MY-K Platform – MyBioPass FZ-LLC
Last updated: 03-03-2026

INTRODUCTORY CLAUSE

The MY-K platform is operated by MyBioPass FZ-LLC (“MBP”), owner of the technology and system infrastructure. In certain jurisdictions, the Services may be commercially distributed through affiliated entities or authorized commercial partners. Where the Services are contracted through such entities, the local partner may act as the contractual provider towards the Customer, while MBP remains the owner and technical operator of the MY-K platform.

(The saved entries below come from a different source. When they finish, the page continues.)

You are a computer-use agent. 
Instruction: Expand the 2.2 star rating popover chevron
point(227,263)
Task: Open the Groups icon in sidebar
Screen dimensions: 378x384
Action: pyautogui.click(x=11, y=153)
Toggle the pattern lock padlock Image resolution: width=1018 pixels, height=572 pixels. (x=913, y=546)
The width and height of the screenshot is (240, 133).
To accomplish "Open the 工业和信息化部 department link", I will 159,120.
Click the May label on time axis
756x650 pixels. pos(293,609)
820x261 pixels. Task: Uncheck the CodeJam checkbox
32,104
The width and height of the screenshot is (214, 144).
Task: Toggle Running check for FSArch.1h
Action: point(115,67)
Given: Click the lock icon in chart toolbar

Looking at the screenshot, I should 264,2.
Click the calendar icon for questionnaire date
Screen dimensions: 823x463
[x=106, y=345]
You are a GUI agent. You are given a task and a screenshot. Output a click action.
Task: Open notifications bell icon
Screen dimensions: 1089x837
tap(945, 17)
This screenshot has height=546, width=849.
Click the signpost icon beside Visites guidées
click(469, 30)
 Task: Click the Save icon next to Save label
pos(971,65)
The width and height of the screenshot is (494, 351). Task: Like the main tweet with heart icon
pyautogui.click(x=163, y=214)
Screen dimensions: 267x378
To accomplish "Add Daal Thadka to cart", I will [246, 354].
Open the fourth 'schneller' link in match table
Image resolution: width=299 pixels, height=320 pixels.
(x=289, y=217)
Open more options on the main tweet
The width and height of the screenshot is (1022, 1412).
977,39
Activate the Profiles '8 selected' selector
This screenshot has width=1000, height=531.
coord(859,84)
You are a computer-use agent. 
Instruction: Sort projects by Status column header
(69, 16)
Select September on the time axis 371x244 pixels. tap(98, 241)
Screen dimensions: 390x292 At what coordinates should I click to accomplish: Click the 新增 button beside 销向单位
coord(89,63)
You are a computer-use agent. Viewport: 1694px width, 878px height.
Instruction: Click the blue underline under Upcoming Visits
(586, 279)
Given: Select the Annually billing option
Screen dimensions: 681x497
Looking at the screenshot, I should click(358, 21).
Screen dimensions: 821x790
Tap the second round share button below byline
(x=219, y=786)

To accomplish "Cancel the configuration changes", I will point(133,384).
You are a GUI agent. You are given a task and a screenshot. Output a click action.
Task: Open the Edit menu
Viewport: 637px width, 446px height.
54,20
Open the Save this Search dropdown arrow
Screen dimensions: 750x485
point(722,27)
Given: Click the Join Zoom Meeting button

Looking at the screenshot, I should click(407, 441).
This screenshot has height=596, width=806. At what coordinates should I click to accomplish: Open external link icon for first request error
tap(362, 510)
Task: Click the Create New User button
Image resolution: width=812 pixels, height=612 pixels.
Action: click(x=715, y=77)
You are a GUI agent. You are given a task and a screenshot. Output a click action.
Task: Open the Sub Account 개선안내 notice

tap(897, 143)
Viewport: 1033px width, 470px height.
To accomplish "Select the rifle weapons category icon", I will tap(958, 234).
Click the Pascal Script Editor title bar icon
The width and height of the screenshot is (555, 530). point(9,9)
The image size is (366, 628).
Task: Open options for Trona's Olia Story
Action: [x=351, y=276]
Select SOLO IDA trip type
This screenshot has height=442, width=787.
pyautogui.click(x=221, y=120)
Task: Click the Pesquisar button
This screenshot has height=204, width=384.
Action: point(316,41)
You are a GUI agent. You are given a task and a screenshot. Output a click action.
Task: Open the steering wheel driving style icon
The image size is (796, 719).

1. DEFINITIONS AND INTERPRETATION

1.1 For the purposes of these Terms:

  • “MBP” means MyBioPass FZ-LLC, the sole owner and operator of the MY-K platform.
  • “Services” means the identity verification services provided by MBP through the MY-K platform in Software-as-a-Service (SaaS) mode.
  • “System” means the MY-K software platform, including APIs, SDKs, infrastructure, biometric processing components, and related documentation.
  • “Customer” means the legal entity accessing or subscribing to the Services.
  • “Authorized Commercial Reseller” means an independent third-party entity appointed by MBP under a separate commercial agreement to promote or distribute the Services in specific jurisdictions. Such reseller acts as an independent contractor and is not an affiliate, agent or joint venture partner of MBP.
  • “Applicant” means an end user whose identity is subject to verification through the Services.
  • “Authorized Users” means employees, contractors or representatives authorized by the Customer to access the System.
  • “Fees” means the fees payable for the Services as set forth in the applicable commercial offer or pricing schedule.
  • “DPA” means the Data Processing Agreement entered into pursuant to Article 28 of Regulation (EU) 2016/679.
  • “TOM” means the Technical and Organizational Measures implemented by MBP as referenced in the DPA.

1.2 MBP may appoint independent commercial resellers in certain jurisdictions for the promotion and contractual distribution of the Services. Such resellers operate under separate agreements and act independently. The appointment of a reseller does not create any partnership, joint venture or agency relationship. Where the Services are acquired through an authorized reseller, the reseller may act as the contractual counterparty of the Customer for commercial purposes, while MBP remains the owner and technical operator of the MY-K platform.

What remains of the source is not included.